Since 1966, she has given personality tests to a total of 178 pregnant women. At best, her results showed a slight statistical association between what she calls "maternal dominance" and a propensity to have male offspring. But time and again, her data were "never as strong as I had expected".

She tried altered the timing, as well as the content, of her "measuring instruments". Belatedly, she realised that the popularity of assertiveness training in mid-80s Auckland "was undermining my instrument". Before then, she says, the question "If you were served the wrong food in a restaurant would you say a) say nothing b) don't know, c) send it back?" would reliably sort the dominant from the non-dominant women. But post-assertiveness, everyone she asked said they would send the food back.

So why didn't all these assertive women only have boys? Grant has a convenient answer. Environmentally induced behaviour cannot alter a woman's inborn "biological dominance" - said by Grant to be the degree of dominance with which she is "comfortable".

Yet in the next breath, Grant allows that changes in a woman's personal style can alter an offspring's sex. How else could she account for mothers who produce children of both sexes? Their dominance must have changed between pregnancies, Grant contends. Hormones are cast as the mediator: the amount of testosterone in a woman's blood provides the key to a baby's sex, she claims.

This book comes from a mainstream academic publisher, yet its treatment of psychometrics, ethology and endocrinology seem patchy and outdated. It has seen the light of day, I suspect, thanks to a current vogue in sociobiology for research into sex ratios.

This field took off in the mid-1980s, when zoologists studying red deer reported that dominant hinds were more likely to have male offspring. The scientists proposed an evolutionary advantage: in "harem-style" deer societies, all females, but only the top males, get to mate. As fawns largely inherit the dominance status of their mother, natural selection favours the production of male offspring by high-status hinds. In human societies, however, men do not have to be company directors or bank managers to father children.

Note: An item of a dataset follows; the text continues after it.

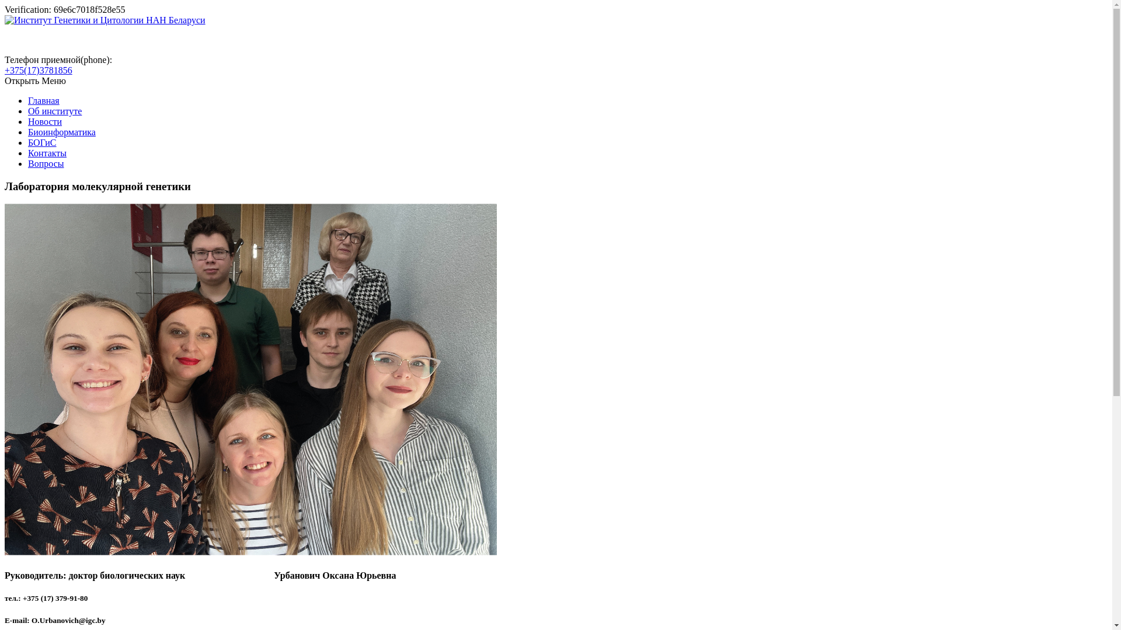 The height and width of the screenshot is (630, 1121). What do you see at coordinates (39, 70) in the screenshot?
I see `'+375(17)3781856'` at bounding box center [39, 70].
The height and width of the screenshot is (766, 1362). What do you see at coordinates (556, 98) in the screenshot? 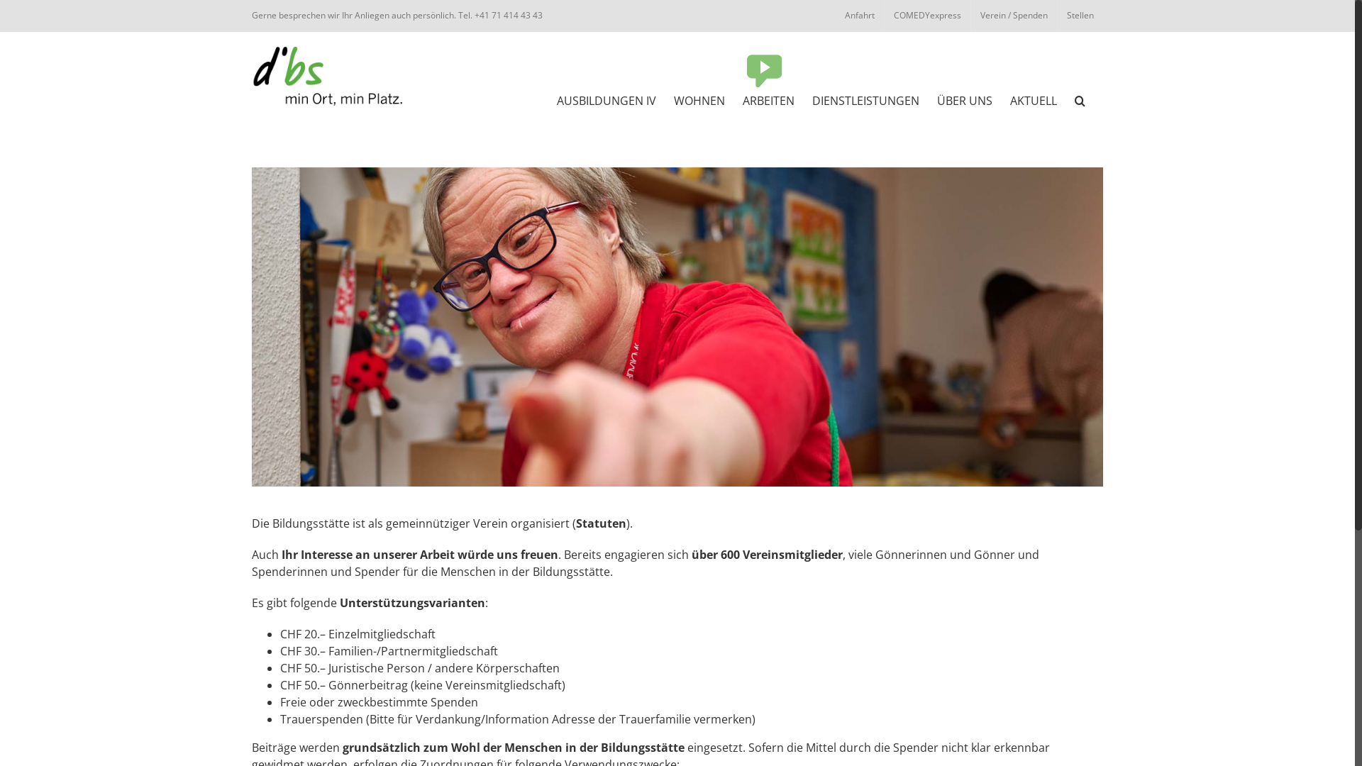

Grant skates over such complexities because she is unaccountably convinced that dominant women are best suited to rearing boys, while their passive peers make ideal mothers for girls. This is a central tenet of her argument, yet she makes no attempt to justify it.

Why should the meek inherit the girls? Grant simply suggests it's all for the best. Forget sex selection and designer babies. Women who have given birth to all-girl or all-boy families should "view themselves as specialists in one sex or the other and be proud of that".